*** Opening Extracted data ***
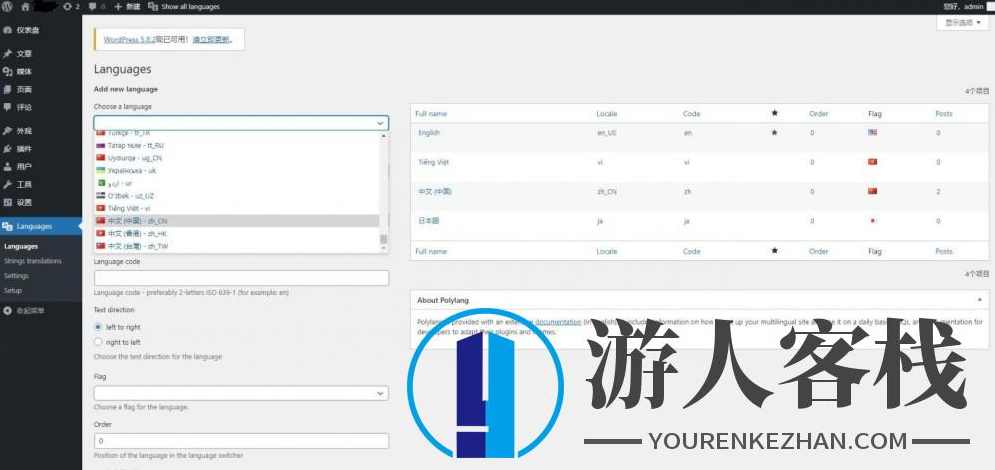Click the default language star beside English
Image resolution: width=995 pixels, height=470 pixels.
point(774,132)
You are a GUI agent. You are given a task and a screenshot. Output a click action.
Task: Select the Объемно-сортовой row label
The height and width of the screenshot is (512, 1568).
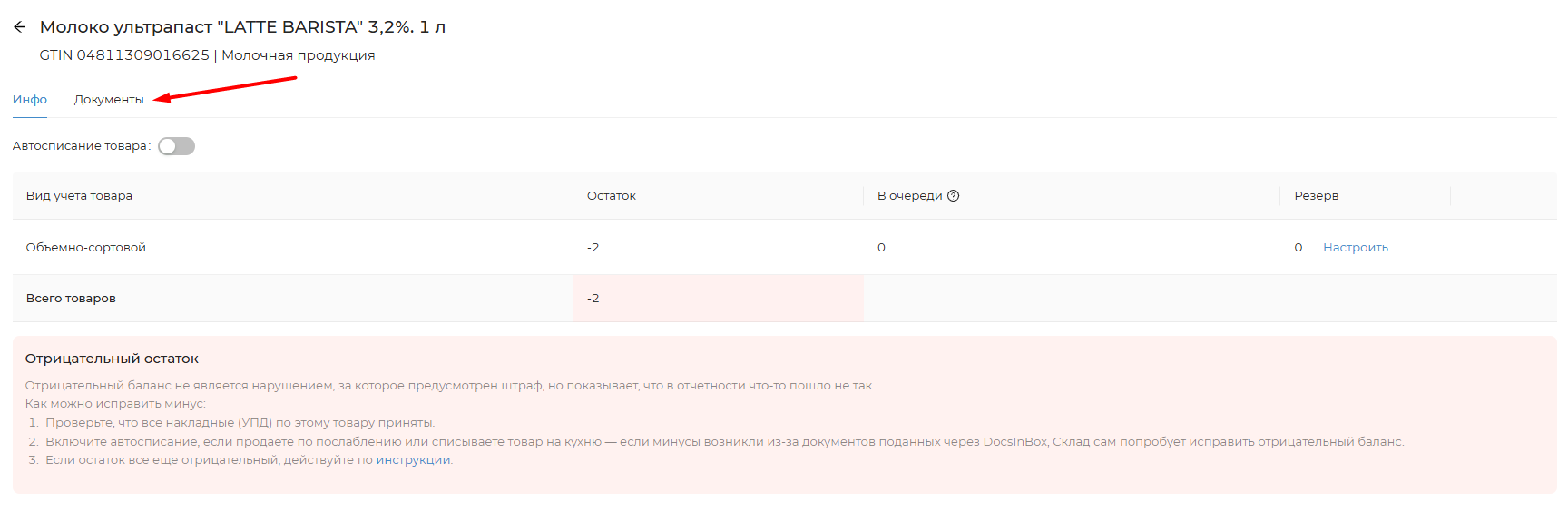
*** Closing Extracted data ***
* [Exercise] The answer should be a single number: how many lines of the entries hold "screenshot".

* [Answer area] 2